Flooding might cut down wetlands emission by halfSeptember 24th, 2008 - 4:51 pm ICT by IANS
Washington, Sep 24 (IANS) Floods that send water gushing through swamps and marshes near rivers and coastal areas might cut in half greenhouse emissions from these wetlands.The Ohio State University (OSU) study compared methane emission from wetlands under two different conditions, one with a pulsing hydrology system designed to resemble river flooding and one with a steady, low flow of water.
“Pulsing refers to a number of different conditions in wetlands - river pulses that happen on a seasonal basis, two-per-day coastal tides, and the rare but huge ones, like hurricanes or tsunamis,” said William Mitsch, the study’s senior co-author and director of Wilma H. Schiermeier Olentangy River Wetland Research Park at OSU.
“Our point is that the healthiest systems and the ones with the lowest emissions of greenhouse gases are those that have these pulses and that are able to adapt to the pulses.”
The research showed that in areas of deeper water within the wetlands, methane gas fluxes were about twice as high in steady-flow systems than they were in pulsing systems. Methane emissions from edge zones, which are sometimes dry, were less affected by the different types of conditions, reports Eurekalert.

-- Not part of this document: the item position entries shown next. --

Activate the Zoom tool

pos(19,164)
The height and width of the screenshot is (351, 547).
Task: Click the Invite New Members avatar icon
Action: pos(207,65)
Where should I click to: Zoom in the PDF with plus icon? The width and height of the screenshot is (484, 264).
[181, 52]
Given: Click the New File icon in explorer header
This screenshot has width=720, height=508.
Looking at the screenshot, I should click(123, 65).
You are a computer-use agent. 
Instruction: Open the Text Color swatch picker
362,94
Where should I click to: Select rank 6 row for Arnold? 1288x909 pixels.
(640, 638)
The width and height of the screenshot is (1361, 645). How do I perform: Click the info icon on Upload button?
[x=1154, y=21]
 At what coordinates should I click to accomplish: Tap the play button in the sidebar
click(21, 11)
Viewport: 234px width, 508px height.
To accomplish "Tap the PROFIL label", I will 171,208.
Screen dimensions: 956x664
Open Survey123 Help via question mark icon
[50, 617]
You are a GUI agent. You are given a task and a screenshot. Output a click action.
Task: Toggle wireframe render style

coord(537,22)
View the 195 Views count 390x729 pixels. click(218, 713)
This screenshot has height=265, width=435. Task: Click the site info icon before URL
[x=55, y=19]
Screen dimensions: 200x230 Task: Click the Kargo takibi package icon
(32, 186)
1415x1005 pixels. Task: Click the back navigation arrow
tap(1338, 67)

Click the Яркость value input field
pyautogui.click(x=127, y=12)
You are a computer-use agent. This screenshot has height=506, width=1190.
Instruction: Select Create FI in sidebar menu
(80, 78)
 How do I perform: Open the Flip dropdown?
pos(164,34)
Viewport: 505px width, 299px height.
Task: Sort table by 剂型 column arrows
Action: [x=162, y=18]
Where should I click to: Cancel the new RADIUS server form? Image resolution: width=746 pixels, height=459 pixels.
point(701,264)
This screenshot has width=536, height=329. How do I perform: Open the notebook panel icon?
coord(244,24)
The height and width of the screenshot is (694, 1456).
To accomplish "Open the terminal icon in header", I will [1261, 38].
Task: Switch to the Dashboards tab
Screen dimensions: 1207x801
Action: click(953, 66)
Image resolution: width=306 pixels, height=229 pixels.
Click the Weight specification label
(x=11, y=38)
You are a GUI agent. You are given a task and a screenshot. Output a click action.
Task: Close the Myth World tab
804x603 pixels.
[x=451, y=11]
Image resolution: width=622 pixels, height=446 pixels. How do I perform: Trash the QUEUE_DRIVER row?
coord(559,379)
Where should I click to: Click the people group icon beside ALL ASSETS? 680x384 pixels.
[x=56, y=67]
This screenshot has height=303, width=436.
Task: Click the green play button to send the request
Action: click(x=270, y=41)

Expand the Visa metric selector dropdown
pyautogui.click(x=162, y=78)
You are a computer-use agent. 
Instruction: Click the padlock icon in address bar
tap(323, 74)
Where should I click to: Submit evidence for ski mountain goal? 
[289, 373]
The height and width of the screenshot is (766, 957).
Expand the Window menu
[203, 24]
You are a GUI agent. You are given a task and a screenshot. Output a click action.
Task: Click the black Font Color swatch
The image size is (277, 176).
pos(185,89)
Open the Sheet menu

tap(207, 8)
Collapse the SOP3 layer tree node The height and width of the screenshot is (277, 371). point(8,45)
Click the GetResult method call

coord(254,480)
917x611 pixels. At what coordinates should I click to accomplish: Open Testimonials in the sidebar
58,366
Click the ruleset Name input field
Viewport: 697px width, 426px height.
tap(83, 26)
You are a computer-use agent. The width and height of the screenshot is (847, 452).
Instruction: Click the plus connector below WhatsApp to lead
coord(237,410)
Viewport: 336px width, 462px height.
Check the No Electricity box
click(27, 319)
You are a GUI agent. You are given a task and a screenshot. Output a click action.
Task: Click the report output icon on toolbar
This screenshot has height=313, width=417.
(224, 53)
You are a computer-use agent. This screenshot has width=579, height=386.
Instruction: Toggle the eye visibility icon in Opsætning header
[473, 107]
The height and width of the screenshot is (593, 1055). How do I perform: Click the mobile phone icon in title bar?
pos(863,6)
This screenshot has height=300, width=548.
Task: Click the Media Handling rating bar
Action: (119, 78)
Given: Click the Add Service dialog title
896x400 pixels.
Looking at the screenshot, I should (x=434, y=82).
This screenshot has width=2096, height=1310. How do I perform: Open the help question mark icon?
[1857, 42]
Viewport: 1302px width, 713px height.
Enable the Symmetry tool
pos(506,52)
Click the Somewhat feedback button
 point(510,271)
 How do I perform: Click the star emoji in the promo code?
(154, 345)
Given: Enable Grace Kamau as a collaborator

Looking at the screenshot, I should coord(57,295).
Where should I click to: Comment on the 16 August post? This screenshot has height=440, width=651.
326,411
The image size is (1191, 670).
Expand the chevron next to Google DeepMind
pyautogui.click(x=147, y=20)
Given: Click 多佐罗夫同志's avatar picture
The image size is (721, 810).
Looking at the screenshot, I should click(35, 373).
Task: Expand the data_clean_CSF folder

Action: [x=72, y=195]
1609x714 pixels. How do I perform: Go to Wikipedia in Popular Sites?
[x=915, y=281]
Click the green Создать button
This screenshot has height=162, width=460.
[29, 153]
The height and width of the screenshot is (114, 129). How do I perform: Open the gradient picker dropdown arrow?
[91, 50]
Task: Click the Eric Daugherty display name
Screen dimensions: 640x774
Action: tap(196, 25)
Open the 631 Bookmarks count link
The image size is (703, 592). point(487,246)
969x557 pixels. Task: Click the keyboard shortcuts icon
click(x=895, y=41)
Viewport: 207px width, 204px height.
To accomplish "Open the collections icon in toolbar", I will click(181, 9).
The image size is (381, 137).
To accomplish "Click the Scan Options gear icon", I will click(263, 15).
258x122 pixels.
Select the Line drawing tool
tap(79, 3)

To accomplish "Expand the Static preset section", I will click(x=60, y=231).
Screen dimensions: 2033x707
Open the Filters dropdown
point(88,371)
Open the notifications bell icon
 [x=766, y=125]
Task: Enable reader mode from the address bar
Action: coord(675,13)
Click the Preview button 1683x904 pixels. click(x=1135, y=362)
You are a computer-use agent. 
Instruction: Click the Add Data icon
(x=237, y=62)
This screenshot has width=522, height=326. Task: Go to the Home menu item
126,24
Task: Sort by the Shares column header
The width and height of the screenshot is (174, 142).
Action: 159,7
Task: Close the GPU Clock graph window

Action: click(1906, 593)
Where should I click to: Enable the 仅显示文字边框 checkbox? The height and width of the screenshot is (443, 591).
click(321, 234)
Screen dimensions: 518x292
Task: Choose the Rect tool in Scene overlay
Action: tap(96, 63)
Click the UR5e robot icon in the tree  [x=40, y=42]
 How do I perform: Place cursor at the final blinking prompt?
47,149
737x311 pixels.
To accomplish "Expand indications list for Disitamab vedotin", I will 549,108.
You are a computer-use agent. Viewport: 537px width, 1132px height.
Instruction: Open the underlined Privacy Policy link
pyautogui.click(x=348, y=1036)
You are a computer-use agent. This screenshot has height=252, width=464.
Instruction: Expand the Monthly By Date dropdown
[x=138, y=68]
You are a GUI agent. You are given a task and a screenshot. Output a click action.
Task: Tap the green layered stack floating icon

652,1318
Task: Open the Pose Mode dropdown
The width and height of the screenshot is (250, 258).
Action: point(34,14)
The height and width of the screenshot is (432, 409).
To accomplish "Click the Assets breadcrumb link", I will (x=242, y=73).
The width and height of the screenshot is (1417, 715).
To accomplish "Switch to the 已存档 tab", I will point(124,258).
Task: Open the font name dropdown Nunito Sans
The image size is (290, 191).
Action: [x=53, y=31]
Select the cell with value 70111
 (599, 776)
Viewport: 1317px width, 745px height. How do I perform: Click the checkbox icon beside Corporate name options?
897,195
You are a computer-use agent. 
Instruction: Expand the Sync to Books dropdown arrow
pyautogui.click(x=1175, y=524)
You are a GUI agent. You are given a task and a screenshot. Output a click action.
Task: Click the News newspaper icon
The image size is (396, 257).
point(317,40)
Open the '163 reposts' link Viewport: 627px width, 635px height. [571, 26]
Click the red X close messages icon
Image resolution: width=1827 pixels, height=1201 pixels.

Methane is the major component of natural gas and is a greenhouse gas associated with global warming. Human activities are estimated to be responsible for about 60 percent of methane emissions worldwide, wetlands are among the natural sources.
Bacteria that produce methane during the decay of organic material cause wetlands to release the gas into the atmosphere.
The research was published in a recent issue of Wetlands.